她给自己取了一个号:“臾生”。取自谭嗣同狱中的诗句“忍死须臾待杜根”。意思是,忍着最后一口气活下去。

活下去干什么?

1912年,她捐出部分家产,与刘善涵等人创办了浏阳第一所女校。她亲自担任学监,培养出包括中共第一位民主选举的女县长邵振维在内的学生。

她还开办育婴堂,收养弃婴。在丈夫当年提出过“天足运动”的故乡,她带着家中仆妇赤足走上街头。她不再是“谭嗣同的妻子”,她活成了她自己。

1925年,李闰六十岁生日。康有为和梁启超合送了一幅横匾,上书四个大字:“巾帼完人”。生日后不久,她病逝,葬在浏阳小水村,就在谭嗣同墓的下方。
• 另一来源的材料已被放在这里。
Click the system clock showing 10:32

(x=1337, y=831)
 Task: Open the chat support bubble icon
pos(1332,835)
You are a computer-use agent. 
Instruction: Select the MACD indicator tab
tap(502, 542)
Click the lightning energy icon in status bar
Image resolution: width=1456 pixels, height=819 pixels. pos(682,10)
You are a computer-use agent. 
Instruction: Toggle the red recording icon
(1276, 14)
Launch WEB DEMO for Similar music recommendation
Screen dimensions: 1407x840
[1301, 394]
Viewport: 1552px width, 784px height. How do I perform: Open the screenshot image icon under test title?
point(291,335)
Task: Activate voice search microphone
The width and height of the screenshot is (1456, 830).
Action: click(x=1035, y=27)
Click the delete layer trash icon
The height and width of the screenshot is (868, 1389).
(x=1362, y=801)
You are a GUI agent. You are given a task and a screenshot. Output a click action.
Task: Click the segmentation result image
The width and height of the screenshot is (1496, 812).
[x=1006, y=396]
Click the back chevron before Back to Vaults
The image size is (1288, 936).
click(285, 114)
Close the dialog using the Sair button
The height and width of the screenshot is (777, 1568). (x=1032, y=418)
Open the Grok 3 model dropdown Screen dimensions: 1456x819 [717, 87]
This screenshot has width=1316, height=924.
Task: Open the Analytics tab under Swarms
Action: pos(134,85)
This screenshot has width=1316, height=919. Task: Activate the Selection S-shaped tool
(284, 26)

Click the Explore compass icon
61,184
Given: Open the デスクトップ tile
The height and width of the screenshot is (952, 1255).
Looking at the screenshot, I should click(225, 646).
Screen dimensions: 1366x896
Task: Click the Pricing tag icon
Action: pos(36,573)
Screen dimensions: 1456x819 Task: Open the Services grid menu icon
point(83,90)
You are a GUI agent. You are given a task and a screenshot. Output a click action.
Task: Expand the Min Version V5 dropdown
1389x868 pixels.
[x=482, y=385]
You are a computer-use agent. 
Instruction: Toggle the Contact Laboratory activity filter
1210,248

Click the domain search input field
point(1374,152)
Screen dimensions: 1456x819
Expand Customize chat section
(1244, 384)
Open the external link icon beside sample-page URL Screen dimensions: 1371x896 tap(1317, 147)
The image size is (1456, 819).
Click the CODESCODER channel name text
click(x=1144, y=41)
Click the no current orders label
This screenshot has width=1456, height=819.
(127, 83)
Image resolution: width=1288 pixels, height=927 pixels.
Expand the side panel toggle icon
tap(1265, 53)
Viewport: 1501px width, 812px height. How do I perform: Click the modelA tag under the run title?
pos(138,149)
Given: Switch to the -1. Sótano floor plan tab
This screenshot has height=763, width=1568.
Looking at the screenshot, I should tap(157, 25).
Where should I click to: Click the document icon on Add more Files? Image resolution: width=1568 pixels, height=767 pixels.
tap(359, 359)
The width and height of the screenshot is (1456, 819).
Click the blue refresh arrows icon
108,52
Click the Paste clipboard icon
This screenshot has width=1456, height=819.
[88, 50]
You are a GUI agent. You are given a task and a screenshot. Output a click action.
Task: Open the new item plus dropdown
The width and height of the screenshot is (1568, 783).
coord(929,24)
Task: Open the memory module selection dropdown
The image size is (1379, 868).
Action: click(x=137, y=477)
李闰这辈子真正想要的,不是万贯家财,不是留名后世,而是在不用为奴的世道,在某个水边,再遇见那个喊她“闰儿”的人,过上平凡而又安定的日子。正如她为丈夫写的悼亡诗:“来世化作采莲人,与君相逢横塘水。”

如今,这盛世如她所愿。他们当年埋下的火种,早已长成她日夜期盼,终能于时光彼岸相逢的山河模样。